Figure 11 shows what happened in the house the night before the alarm. The sensor monitor panel shows that the bed sensor pressure line (sensor s-530341) was activated at 23:27:05 and this sensor kept this value all night. On the other hand, the motion sensor in the bedroom (sensor s-118710) started detecting motion at 23:26:31 and kept detecting it until 23:38:43. The location graph indicates the “Bedroom0” location at 23:27:30, which did not change during all night. The occupant's state graph shows that Necesity inferred the “Sleep” state at 23:45:25. Nonetheless, this state graph shows a great number of activity periods throughout the night (see the number of transitions between the “Active” and “Sleep” states in the “States” graph of Figure 11 and the changes in the bedroom motion sensor during the night). From this information, the carer could check that the occupant did not sleep properly since an unusual activity was detected during the night. According to this graph, the carer could validate the report of the AMT which suggested that the alert was a false alarm.

5. Related Work

The use of sensor networks has undoubtedly fostered the development of AAL systems. A representative proposal of sensor network applied to AAL can be found in [14]. This proposal uses different types of sensors (acoustic, motion, RFID) capable of motion detection that includes fall warning, identification of persons and a configurable control system which allows its use in different scenarios. The system includes a management and control module that, through the use of action policies defined with fuzzy logic, is responsible for merging the information from all existing modules and making suitable decisions. In the same line, Bamis et al. [15] propose a framework to support in-house monitoring of elders using a gateway and a set of cheap commercially available sensors (PIR, door sensors, motion sensors, etc.), in addition to more advanced camera-based human localization sensors. The information is sent to a central server hosting behavior recognition and daily routine extraction engines. In the work of Fuentes-Fernández et al. [16], sensors are considered as devices used by an upper layer of manager agents. In this way, a decoupling of the data management from the sensor network is achieved. Agents are able to communicate and negotiate services to achieve the required functionalities in the system.

The aforementioned proposals represent an advance in the use of sensor networks for the AAL field.
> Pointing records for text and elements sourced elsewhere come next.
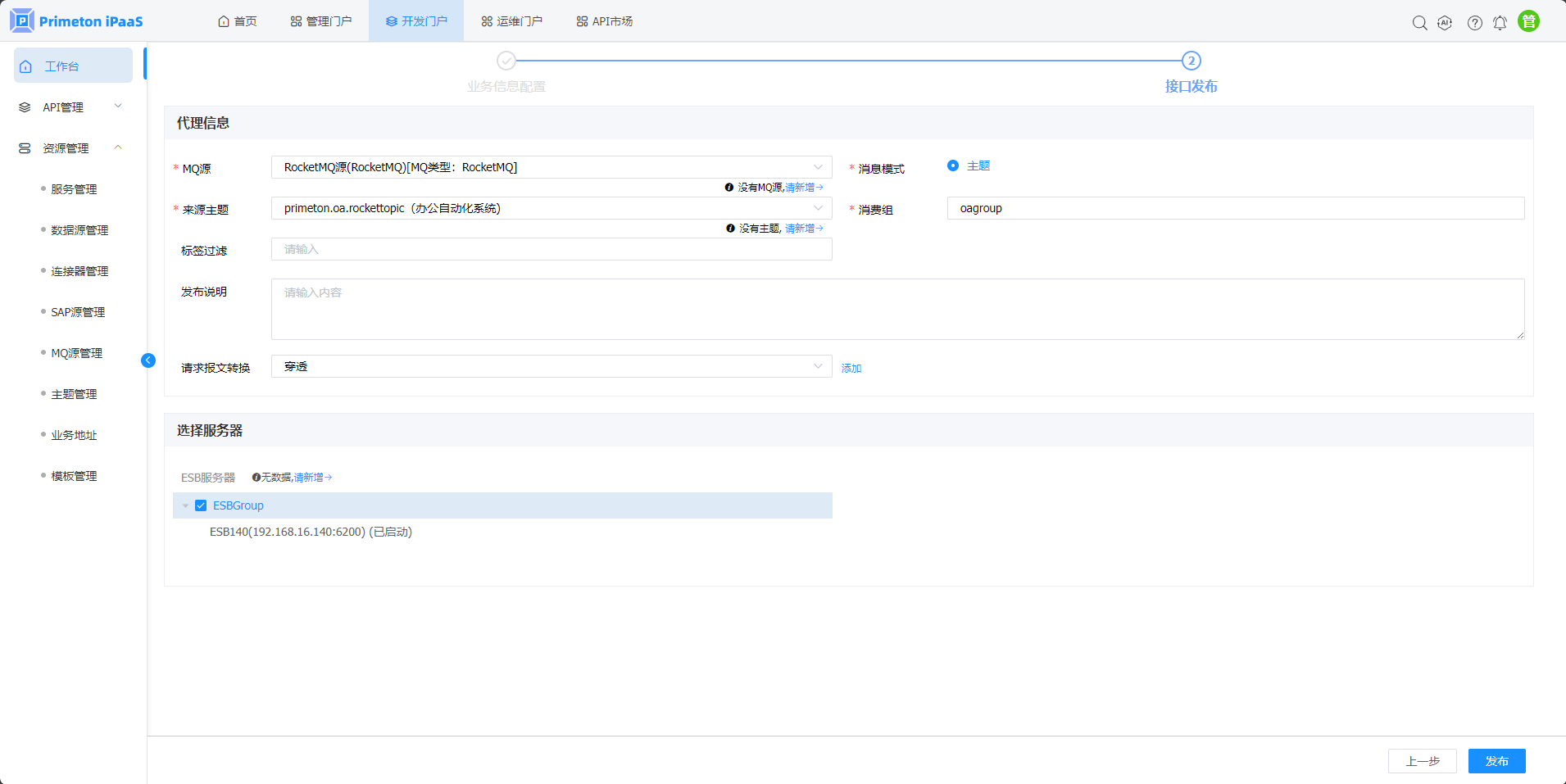
Task: Click the help question mark icon
Action: (1474, 23)
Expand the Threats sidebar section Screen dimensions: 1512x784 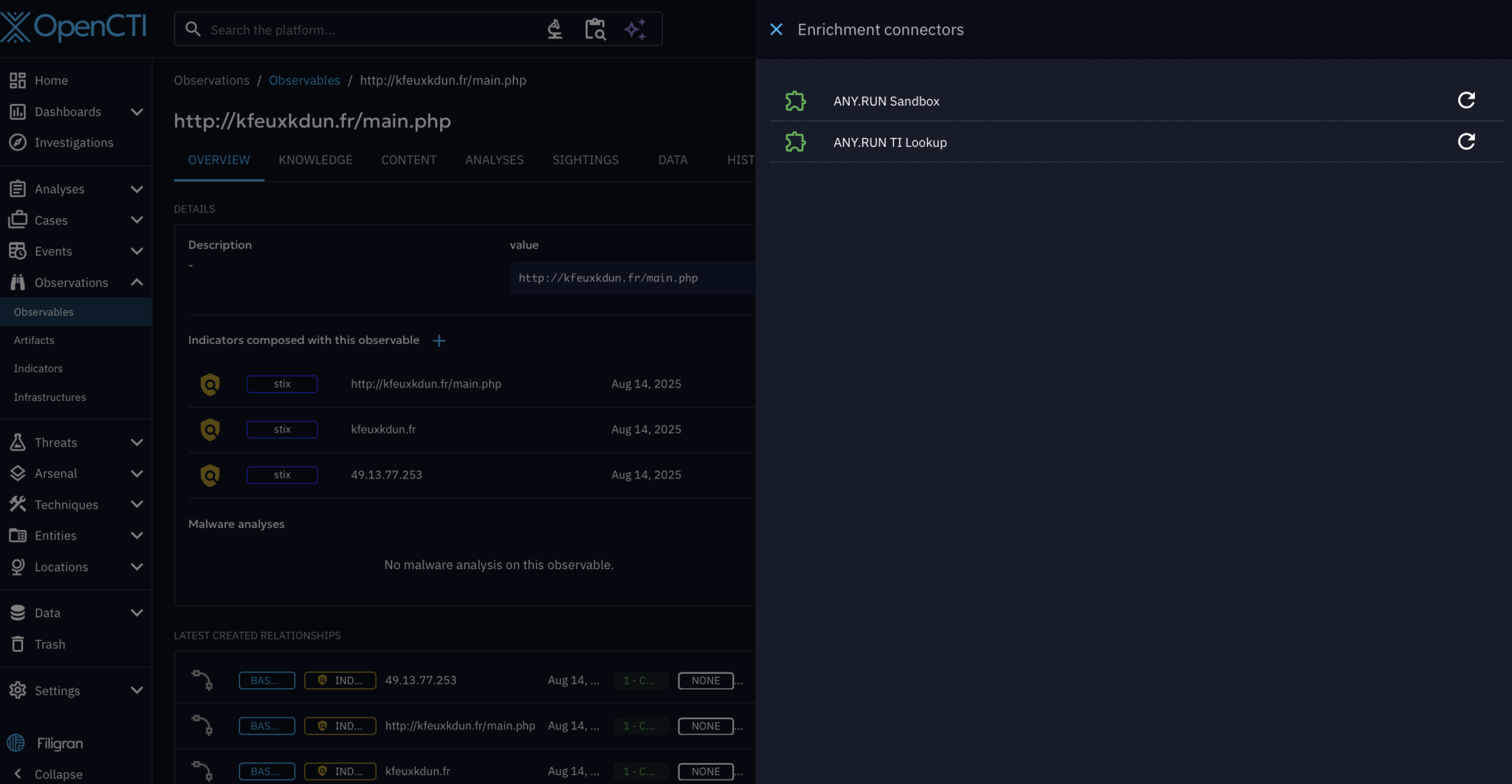137,442
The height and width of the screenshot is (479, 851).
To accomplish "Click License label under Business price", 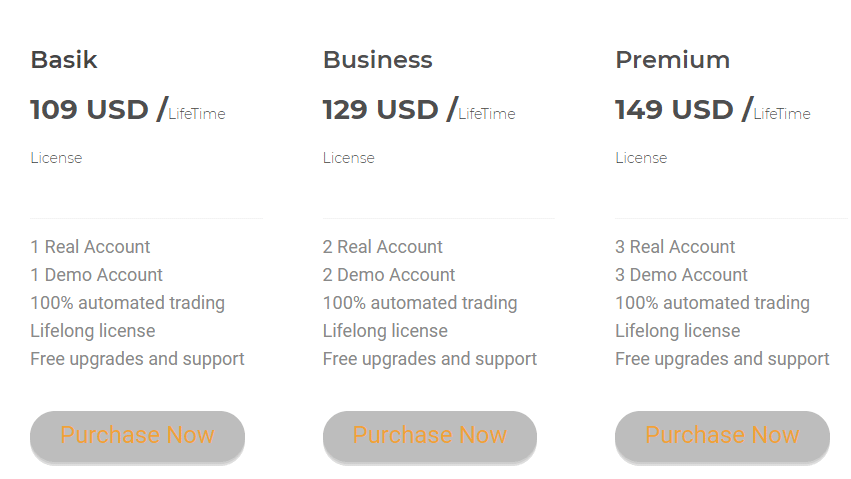I will [x=348, y=158].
However, since the current state of the art in artificial sensing is still incomplete—giving only a partial and unreliable picture of an environment due to technical faults or misplacing of sensors—such proposals have to cope with the problem of resolving ambiguous or confusing situations led by the information obtained from such sensors. For example, if the elderly being monitored does not react to a door bell ring, it may indicate she has a serious problem but it could also be simply because she is having a bath. On this basis, it is necessary to incorporate a more sophisticated intelligent system along with the sensor network to deal with these problems.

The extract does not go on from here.